When the state of Michigan built the first gravel road around the Island in this 1900-10 decade, the shoreline north and east of British Landing became salable property. The Early family, which had farmed the upland – the patches of Island soil that are now Wawashkamo Golf Links and the adjacent horse barn and waste-transfer center – sold parcels of land to summer people and investors. John Early sold the two-acre parcel that would hold “Silver Birches” to Edna Troop in 1906, and over the following five years, an Adirondack lodge rose up here. Its dormer windows and rustic, multi-floored verandas faced the northern water of Lake Huron. Mackinac Island had just recommitted itself to horse culture – John Early’s brother, Peter, had helped vote for the City Council’s ban on “horseless carriages” in 1898 – and so two barns were built nearby.

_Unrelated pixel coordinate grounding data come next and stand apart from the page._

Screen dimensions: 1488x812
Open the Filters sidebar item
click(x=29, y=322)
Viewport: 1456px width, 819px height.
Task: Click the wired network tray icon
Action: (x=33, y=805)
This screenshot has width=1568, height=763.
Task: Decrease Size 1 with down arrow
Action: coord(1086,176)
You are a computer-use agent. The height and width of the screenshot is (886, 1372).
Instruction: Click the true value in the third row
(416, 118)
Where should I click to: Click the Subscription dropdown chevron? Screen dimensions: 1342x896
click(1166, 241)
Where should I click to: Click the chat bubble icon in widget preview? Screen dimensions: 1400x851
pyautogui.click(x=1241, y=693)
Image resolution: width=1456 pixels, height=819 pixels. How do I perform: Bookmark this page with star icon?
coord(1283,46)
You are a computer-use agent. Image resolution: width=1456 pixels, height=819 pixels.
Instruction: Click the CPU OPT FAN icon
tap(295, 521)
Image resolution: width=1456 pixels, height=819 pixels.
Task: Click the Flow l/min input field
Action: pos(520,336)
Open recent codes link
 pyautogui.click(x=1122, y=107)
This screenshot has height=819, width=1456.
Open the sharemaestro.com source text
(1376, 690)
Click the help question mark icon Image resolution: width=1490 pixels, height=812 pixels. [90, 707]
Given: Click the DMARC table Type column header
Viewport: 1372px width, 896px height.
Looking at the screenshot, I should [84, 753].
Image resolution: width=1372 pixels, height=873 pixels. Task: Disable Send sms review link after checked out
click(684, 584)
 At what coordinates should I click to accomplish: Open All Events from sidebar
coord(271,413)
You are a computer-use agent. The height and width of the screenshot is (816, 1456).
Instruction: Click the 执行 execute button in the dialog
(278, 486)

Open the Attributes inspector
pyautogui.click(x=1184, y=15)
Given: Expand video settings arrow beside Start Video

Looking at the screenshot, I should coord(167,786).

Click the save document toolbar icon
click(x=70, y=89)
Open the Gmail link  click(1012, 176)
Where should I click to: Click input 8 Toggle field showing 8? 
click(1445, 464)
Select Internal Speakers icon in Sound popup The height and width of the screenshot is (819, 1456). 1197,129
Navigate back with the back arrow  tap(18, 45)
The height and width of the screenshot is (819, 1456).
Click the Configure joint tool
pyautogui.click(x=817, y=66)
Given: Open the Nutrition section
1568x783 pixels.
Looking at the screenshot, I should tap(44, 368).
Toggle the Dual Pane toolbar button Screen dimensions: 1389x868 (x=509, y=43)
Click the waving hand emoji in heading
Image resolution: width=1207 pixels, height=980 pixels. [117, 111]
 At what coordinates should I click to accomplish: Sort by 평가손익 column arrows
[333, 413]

For many decades Silver Birches was a home to summer visitors to Mackinac Island. For some years, it served as a girls’ camp, operated by Commander E.F. Tellefson. Islanders say that it was on this patch of shoreline that Tellefson stood in the summer of 1932, when he set the first verified world record for stone-skipping – a flat stone hopped 17 times across the briefly-calm surface of the restless water. The same water saw cement in the 1950s, when Moral-Rearmament (MRA) took its turn as the owner of the Silver Birches parcel; the derelict pier, its concrete piles and steel beams now twisted by winter ice, was built at that time.

As the MRA era dwindled and ended, Silver Birches again became a hospitality space. I well remember biking out repeatedly in 1976 to visit some close family members who had rented space there, but I spent much more time watching television than looking at the lodge’s architecture. It was exciting to find a place on Mackinac Island that was able to catch the broadcast signals that came from a faraway tower in the Upper Peninsula to the north.

For several decades, the Kendall family operated the lodge. As time passed, the nowvenerable hospitality space was given more time to think about the bygone years. In its centennial year, 2011, Silver Birches was quiet. Now in 2013, new owners have announced plans to restore and reopen this historic property.